Karl Friedrich Wilhelm Mathy (March 17, 1807 - February 3, 1868), was a statesman from the Grand Duchy of Baden.

He was born at Mannheim. He studied law and politics at Heidelberg, and entered the Baden government department of finance in 1829. His sympathy with the revolutionary ideas of 1830, expressed in his paper the Zeitgeist, cost him his appointment in 1834, and he made his way to Switzerland, where he contributed to the Jeune Suisse directed by Mazzini.

On his return to Baden in 1840 he edited the Landtagszeitung at Karlsruhe, and in 1842 he entered the estates for the town of Konstanz. In 1843 Mathy founded a publishing house in Heidelberg together with Friedrich Daniel Bassermann, that would later become known as Bassermann'sche Verlagsbuchhandlung. He became one of the opposition leaders and in 1847 helped to found the Deutsche Zeitung, a paper which eventually did much to further the cause of German unity.

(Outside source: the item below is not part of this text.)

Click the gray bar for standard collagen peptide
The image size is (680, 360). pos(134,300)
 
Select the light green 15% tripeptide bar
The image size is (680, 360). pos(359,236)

He took part in the preliminary parliament and in the Frankfurt Parliament, where he supported the policy of Heinrich von Gagern, and after the refusal of Frederick William IV to accept the imperial crown he still worked for the cause of unity. He was made finance minister in Baden in May 1849, but was dismissed after a few days of office. He then applied his financial knowledge to banking business in Cologne, Berlin, Gotha and Leipzig. He was recalled to Baden in 1862, and in 1864 became president of the new ministry of commerce. He sought to bring Baden institutions into line with those of northern Germany with a view to ultimate union, and when in 1866 Baden took sides with Austria against Prussia he sent in his resignation. After the war he became president of a new cabinet, but he did not live to see the realization of the policy for which he had striven. He died at Karlsruhe.